### Directions
Would you please repeat exactly the lines from the one containing "Vovan Casino (60, 1395)" to the end of the records, both included, and leave out the rest?

### Extracted data
★ ★ ★ ★ ★ ★ ★
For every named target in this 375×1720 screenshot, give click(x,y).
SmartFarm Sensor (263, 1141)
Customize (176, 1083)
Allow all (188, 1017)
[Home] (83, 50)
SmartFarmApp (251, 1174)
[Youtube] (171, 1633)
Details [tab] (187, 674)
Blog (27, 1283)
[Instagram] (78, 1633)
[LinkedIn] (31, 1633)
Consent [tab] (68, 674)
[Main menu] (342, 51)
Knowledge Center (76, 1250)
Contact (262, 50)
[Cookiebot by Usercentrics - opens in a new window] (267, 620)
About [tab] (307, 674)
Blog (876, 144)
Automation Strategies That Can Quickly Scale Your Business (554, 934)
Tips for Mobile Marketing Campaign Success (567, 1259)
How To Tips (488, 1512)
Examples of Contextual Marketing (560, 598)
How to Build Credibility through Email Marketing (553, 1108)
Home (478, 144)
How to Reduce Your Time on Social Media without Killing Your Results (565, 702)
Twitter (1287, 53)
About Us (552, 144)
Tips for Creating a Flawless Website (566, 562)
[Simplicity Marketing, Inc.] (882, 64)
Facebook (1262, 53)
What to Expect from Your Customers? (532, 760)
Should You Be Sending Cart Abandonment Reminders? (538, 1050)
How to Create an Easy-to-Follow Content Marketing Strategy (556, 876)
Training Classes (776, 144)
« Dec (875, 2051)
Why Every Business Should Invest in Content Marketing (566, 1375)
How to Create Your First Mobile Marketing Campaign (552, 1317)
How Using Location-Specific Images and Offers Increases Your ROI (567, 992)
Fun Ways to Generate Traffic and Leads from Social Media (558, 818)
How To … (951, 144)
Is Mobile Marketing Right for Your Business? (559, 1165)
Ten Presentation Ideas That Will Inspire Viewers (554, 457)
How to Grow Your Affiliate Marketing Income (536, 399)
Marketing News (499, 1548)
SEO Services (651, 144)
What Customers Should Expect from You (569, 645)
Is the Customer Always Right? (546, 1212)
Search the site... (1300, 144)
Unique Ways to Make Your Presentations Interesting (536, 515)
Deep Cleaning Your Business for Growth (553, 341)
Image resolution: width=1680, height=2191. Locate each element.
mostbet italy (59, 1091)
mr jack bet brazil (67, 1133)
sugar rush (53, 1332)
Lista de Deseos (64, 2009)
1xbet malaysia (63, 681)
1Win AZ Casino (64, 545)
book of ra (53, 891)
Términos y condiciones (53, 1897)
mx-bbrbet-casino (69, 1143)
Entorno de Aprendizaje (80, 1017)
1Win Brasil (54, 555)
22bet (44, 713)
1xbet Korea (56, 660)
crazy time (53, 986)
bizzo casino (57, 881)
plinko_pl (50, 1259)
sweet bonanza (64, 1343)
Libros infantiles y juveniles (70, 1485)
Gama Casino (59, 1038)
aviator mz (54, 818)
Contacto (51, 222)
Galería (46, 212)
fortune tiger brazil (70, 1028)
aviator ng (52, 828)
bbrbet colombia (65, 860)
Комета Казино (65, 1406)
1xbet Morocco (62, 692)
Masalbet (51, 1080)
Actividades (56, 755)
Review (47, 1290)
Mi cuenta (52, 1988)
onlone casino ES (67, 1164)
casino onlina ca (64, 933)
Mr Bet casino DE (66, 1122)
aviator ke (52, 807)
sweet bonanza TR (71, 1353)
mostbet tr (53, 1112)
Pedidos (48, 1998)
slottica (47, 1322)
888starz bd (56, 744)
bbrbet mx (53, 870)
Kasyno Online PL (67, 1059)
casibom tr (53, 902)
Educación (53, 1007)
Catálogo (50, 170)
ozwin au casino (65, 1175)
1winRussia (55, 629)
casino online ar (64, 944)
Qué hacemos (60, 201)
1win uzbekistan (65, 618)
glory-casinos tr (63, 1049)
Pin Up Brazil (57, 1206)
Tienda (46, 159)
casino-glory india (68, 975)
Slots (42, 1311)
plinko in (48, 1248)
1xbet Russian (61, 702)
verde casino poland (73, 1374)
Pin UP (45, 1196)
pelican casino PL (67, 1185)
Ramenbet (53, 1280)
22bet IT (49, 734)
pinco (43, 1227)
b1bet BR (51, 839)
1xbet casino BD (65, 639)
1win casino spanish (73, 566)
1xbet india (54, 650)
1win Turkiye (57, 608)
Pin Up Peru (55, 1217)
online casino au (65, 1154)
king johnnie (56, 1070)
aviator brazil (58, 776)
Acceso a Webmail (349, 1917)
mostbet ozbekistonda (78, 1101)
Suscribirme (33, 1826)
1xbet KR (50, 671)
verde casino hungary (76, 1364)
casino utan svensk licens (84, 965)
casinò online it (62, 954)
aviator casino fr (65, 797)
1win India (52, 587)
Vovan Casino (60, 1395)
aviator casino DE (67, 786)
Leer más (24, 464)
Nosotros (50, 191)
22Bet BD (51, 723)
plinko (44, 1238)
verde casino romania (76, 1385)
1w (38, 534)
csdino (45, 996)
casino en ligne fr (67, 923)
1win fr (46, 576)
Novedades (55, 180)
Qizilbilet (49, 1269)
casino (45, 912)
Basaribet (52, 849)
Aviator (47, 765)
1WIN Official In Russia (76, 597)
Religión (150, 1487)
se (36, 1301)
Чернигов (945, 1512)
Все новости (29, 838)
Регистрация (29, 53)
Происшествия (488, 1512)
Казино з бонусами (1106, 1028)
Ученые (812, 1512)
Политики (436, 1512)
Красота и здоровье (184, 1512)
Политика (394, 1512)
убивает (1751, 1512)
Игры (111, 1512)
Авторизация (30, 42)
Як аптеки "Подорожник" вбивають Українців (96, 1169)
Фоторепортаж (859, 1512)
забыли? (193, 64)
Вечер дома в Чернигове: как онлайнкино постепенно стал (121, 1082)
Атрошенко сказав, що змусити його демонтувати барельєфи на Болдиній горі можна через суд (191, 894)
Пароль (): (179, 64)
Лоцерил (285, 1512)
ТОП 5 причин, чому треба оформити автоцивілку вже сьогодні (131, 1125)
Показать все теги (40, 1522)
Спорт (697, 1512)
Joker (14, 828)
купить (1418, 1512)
★ ★ ★ ★ ★ ★ ★
### Output below
Vovan Casino (60, 1395)
aviator casino DE (67, 786)
Leer más (24, 464)
Nosotros (50, 191)
22Bet BD (51, 723)
plinko (44, 1238)
verde casino romania (76, 1385)
1w (38, 534)
csdino (45, 996)
casino en ligne fr (67, 923)
1win fr (46, 576)
Novedades (55, 180)
Qizilbilet (49, 1269)
casino (45, 912)
Basaribet (52, 849)
Aviator (47, 765)
1WIN Official In Russia (76, 597)
Religión (150, 1487)
se (36, 1301)
Чернигов (945, 1512)
Все новости (29, 838)
Регистрация (29, 53)
Происшествия (488, 1512)
Казино з бонусами (1106, 1028)
Ученые (812, 1512)
Политики (436, 1512)
Красота и здоровье (184, 1512)
Политика (394, 1512)
убивает (1751, 1512)
Игры (111, 1512)
Авторизация (30, 42)
Як аптеки "Подорожник" вбивають Українців (96, 1169)
Фоторепортаж (859, 1512)
забыли? (193, 64)
Вечер дома в Чернигове: как онлайнкино постепенно стал (121, 1082)
Атрошенко сказав, що змусити його демонтувати барельєфи на Болдиній горі можна через суд (191, 894)
Пароль (): (179, 64)
Лоцерил (285, 1512)
ТОП 5 причин, чому треба оформити автоцивілку вже сьогодні (131, 1125)
Показать все теги (40, 1522)
Спорт (697, 1512)
Joker (14, 828)
купить (1418, 1512)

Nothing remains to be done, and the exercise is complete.